Can a finite, type $n+k$ spectrum be a (non-iterated) colimit of finite, type $n$ spectra for $k \geq 2$?

Question

By the thick subcategory theorem, if $X, Y$ are finite $p$-local spectra of type $m,n$ respectively, then $Y$ can be built from $Y$ in a finite number of "steps" iff $n \geq m$. Here, a "step" can be given by taking a cofiber, a direct sum, or a retract of previously constructed spectra.

Moreover, by the nilpotence theorem, it's always possible to pass from height $n$ to height $n+1$ in one step: if $X$ has type $n$, then it admits a $v_n$-self map, whose cofiber is of type $n+1$.
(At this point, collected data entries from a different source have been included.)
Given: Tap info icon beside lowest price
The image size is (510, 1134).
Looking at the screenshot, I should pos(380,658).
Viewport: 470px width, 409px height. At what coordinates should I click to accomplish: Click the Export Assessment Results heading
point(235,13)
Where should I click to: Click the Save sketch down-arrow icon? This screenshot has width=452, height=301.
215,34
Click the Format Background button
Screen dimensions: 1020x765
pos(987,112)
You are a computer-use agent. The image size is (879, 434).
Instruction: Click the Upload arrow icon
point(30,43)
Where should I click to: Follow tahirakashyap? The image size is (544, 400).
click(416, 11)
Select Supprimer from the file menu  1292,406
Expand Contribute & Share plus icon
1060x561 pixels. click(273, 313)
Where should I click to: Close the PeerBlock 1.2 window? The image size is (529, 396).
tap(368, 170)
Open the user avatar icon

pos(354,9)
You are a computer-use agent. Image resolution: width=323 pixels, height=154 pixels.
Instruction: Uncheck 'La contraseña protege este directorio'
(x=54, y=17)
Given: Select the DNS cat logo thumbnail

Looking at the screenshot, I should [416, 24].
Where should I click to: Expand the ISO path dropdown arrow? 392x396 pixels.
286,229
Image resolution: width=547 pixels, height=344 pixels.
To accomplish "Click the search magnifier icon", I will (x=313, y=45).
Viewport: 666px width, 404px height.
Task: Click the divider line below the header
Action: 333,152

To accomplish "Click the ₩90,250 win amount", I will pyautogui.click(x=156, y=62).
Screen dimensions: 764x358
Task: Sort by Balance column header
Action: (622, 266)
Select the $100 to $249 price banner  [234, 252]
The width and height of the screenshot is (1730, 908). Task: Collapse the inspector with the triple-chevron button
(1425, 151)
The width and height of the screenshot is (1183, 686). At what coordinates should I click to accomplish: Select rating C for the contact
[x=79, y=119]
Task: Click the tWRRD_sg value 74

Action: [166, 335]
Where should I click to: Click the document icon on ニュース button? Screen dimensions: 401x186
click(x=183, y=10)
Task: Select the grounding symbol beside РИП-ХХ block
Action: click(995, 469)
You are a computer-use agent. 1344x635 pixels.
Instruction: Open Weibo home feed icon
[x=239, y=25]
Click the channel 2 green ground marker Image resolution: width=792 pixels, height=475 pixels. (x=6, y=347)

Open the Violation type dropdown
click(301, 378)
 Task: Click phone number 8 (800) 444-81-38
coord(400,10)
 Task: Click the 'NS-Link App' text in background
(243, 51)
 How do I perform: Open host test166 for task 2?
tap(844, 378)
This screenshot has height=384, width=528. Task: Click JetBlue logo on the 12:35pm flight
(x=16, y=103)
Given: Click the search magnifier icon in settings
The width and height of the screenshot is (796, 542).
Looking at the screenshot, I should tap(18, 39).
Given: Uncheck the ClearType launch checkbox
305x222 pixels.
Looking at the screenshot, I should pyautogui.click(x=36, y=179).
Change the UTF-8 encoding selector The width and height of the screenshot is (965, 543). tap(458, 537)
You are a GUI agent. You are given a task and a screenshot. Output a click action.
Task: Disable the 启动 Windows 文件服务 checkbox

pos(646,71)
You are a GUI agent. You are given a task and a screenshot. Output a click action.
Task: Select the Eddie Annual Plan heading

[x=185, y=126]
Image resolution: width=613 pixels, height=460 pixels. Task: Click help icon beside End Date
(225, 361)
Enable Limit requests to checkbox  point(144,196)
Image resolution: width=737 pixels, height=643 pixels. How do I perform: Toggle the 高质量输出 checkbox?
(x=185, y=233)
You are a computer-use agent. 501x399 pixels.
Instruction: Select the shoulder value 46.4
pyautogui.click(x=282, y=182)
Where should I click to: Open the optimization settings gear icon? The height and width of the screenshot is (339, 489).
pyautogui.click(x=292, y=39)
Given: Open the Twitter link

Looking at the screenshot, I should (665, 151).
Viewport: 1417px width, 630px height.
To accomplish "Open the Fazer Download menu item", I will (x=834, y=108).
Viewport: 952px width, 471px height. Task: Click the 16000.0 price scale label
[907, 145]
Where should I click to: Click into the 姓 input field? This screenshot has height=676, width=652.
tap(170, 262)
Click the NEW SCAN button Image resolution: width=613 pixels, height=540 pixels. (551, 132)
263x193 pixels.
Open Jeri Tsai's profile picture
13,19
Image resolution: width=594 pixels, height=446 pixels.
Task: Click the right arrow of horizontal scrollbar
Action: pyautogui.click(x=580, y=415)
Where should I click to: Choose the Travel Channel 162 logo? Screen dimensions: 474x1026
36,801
Question 1: Fix a prime $p$ and $n \in \mathbb N$. Does there exist a(n $\infty$-)category $J$, and an $\infty$-functor $F$ from $J$ to the category of type $n$ spectra, whose colimit $\varinjlim F$ exists and is a nonzero finite spectrum $Y$ of type $\geq n+2$?

Question 2: Same question, but we only require the nonzero finite spectrum $Y$ of type $\geq n+2$ to be a retract of $\varinjlim F$.

I think Question 2 is probably the better formulation. Note that by compactness, in (2) we may assume that $J$ is a finite ($\infty$-)category, and thus we may assume without loss of generality that $J = \Delta^{op}_{\leq N}$ is a truncated simplex category.

Answer 1

Yes, in a silly way : let $X,Y$ be nonzero, $X$ has type $n$ and $Y$ $n+2$.

Then $X\oplus Y$ has type $n$, and has $Y$ as a retract, so it solves Question 2 with $J= *$.

But in fact, taking the cofiber of $id_X\oplus 0$ on this spectrum yields $Y\oplus \Sigma Y$, which also has type $n+2$, so it solves Question 1 too.